Umso mehr gilt es für die Lufthansa-Gruppe nun, die Kosten zu senken. Und für Lufthansa-Chef Carsten Spohr ist inzwischen klar, dass dies ohne Kündigungen nicht möglich sein wird. Konzernweit will Spohr die Flotte von heute 760 Flugzeugen langfristig um mindestens 100 Maschinen verkleinern. Von den 130000 Angestellten seien 22000 zu viel.
Auch die Swiss muss sputen. Die Airline will ihre Kosten nachhaltig um 20 bis 25 Prozent nachhaltig senken.
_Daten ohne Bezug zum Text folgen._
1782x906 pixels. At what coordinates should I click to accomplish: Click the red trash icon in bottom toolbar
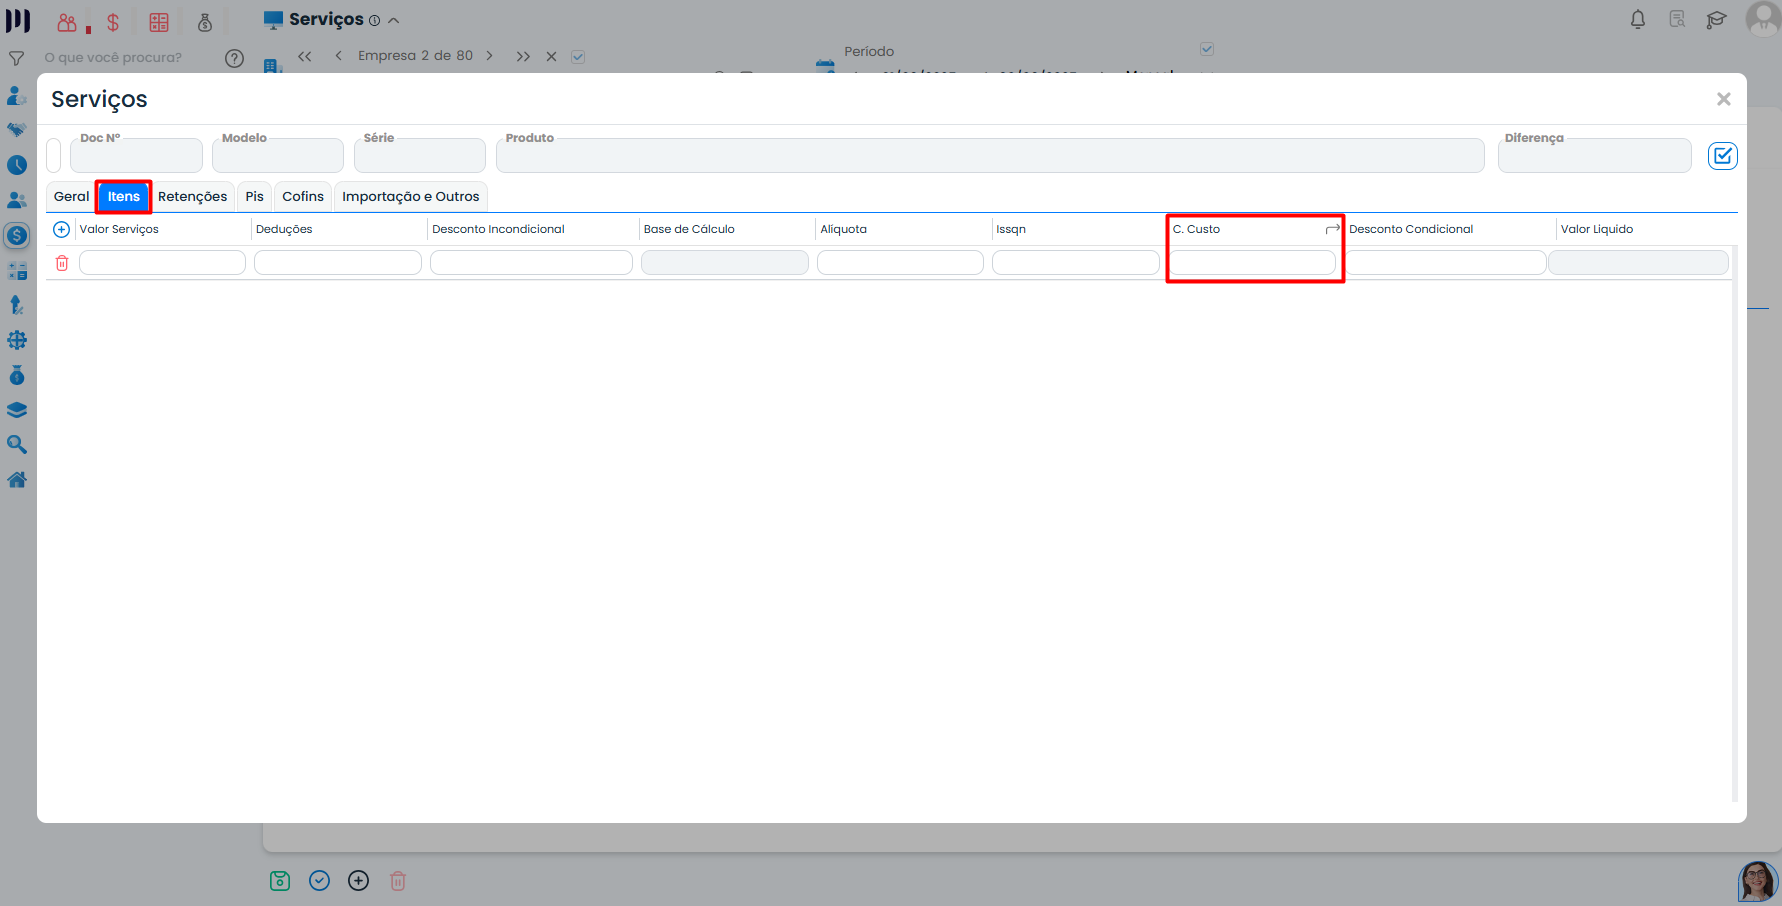tap(398, 881)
Heisst: Weniger Personal, weniger Flugzeuge. Eine konkrete Prognose in Bezug auf die Stellen- und Flottenzahl nennt die Swiss allerdings nicht – auch nicht intern, wie Sandrine Nikolic-Fuss, Präsidentin der Kabinenpersonal-Gewerkschaft Kapers, bestätigt: «Wir haben mit der Swiss nach wie vor kein Wort über Entlassungspläne gesprochen.»
Doch Verhandlungen bezüglich Personal-Sparmassnahmen stehen Ende August an. Sie werden voraussichtlich bis Oktober dauern. Mit dem Einstellungsstopp, der natürlichen Fluktuation und Pensionierungen zeichne sich ab, dass es künftig weniger Stellen geben werde, sagt die Kapers-Präsidentin. Beidseitig sei es aber das Ziel, Entlassungen wenn immer möglich zu vermeiden.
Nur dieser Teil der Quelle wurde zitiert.